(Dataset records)
---------------

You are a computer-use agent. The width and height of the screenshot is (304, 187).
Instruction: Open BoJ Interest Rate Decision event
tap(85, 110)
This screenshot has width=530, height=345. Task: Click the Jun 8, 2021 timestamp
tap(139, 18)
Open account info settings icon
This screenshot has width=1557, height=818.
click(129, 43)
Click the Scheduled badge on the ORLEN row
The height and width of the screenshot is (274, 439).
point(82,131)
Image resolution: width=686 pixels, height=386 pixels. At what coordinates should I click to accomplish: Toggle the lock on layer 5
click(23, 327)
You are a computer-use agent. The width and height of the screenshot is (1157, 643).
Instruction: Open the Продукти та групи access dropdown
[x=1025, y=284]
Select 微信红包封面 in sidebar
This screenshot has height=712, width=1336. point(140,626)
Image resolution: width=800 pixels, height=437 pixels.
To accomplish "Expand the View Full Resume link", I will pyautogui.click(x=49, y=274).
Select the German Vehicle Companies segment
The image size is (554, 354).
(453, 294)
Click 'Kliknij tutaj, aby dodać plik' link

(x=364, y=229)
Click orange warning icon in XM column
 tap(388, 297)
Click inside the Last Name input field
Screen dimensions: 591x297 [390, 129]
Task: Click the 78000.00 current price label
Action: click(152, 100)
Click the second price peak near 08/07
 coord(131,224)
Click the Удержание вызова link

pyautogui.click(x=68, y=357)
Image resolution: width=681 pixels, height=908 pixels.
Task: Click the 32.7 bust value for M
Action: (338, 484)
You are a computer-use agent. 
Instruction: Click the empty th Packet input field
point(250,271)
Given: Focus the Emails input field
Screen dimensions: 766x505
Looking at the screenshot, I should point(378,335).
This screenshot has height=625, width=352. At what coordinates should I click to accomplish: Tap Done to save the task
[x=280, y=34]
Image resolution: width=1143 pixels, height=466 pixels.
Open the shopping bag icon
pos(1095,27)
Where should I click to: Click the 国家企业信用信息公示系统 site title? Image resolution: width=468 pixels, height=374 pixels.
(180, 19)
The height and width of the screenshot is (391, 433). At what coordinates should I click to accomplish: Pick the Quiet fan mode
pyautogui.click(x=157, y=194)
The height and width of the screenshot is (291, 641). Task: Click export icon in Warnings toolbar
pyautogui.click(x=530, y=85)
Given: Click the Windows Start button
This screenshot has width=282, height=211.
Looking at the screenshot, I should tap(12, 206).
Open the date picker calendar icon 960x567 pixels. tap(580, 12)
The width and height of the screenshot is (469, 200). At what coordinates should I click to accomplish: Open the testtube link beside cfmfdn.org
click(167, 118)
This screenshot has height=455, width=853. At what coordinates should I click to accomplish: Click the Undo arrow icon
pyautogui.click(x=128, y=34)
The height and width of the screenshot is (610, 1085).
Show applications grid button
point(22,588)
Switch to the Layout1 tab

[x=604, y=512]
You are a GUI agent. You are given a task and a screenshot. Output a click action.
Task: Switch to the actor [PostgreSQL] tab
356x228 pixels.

---------------

[What you have to do]
Recast every one of the rows above as a numbered list, skipping any blank lines.

[Response to this task]
1. You are a computer-use agent. The width and height of the screenshot is (304, 187).
2. Instruction: Open BoJ Interest Rate Decision event
3. tap(85, 110)
4. This screenshot has width=530, height=345. Task: Click the Jun 8, 2021 timestamp
5. tap(139, 18)
6. Open account info settings icon
7. This screenshot has width=1557, height=818.
8. click(129, 43)
9. Click the Scheduled badge on the ORLEN row
10. The height and width of the screenshot is (274, 439).
11. point(82,131)
12. Image resolution: width=686 pixels, height=386 pixels. At what coordinates should I click to accomplish: Toggle the lock on layer 5
13. click(23, 327)
14. You are a computer-use agent. The width and height of the screenshot is (1157, 643).
15. Instruction: Open the Продукти та групи access dropdown
16. [x=1025, y=284]
17. Select 微信红包封面 in sidebar
18. This screenshot has height=712, width=1336. point(140,626)
19. Image resolution: width=800 pixels, height=437 pixels.
20. To accomplish "Expand the View Full Resume link", I will pyautogui.click(x=49, y=274).
21. Select the German Vehicle Companies segment
22. The image size is (554, 354).
23. (453, 294)
24. Click 'Kliknij tutaj, aby dodać plik' link
25. (x=364, y=229)
26. Click orange warning icon in XM column
27.  tap(388, 297)
28. Click inside the Last Name input field
29. Screen dimensions: 591x297 [390, 129]
30. Task: Click the 78000.00 current price label
31. Action: click(152, 100)
32. Click the second price peak near 08/07
33.  coord(131,224)
34. Click the Удержание вызова link
35. pyautogui.click(x=68, y=357)
36. Image resolution: width=681 pixels, height=908 pixels.
37. Task: Click the 32.7 bust value for M
38. Action: (338, 484)
39. You are a computer-use agent. 
40. Instruction: Click the empty th Packet input field
41. point(250,271)
42. Given: Focus the Emails input field
43. Screen dimensions: 766x505
44. Looking at the screenshot, I should point(378,335).
45. This screenshot has height=625, width=352. At what coordinates should I click to accomplish: Tap Done to save the task
46. [x=280, y=34]
47. Image resolution: width=1143 pixels, height=466 pixels.
48. Open the shopping bag icon
49. pos(1095,27)
50. Where should I click to: Click the 国家企业信用信息公示系统 site title? Image resolution: width=468 pixels, height=374 pixels.
51. (180, 19)
52. The height and width of the screenshot is (391, 433). At what coordinates should I click to accomplish: Pick the Quiet fan mode
53. pyautogui.click(x=157, y=194)
54. The height and width of the screenshot is (291, 641). Task: Click export icon in Warnings toolbar
55. pyautogui.click(x=530, y=85)
56. Given: Click the Windows Start button
57. This screenshot has width=282, height=211.
58. Looking at the screenshot, I should tap(12, 206).
59. Open the date picker calendar icon 960x567 pixels. tap(580, 12)
60. The width and height of the screenshot is (469, 200). At what coordinates should I click to accomplish: Open the testtube link beside cfmfdn.org
61. click(167, 118)
62. This screenshot has height=455, width=853. At what coordinates should I click to accomplish: Click the Undo arrow icon
63. pyautogui.click(x=128, y=34)
64. The height and width of the screenshot is (610, 1085).
65. Show applications grid button
66. point(22,588)
67. Switch to the Layout1 tab
68. [x=604, y=512]
69. You are a GUI agent. You are given a task and a screenshot. Output a click action.
70. Task: Switch to the actor [PostgreSQL] tab
71. 356x228 pixels.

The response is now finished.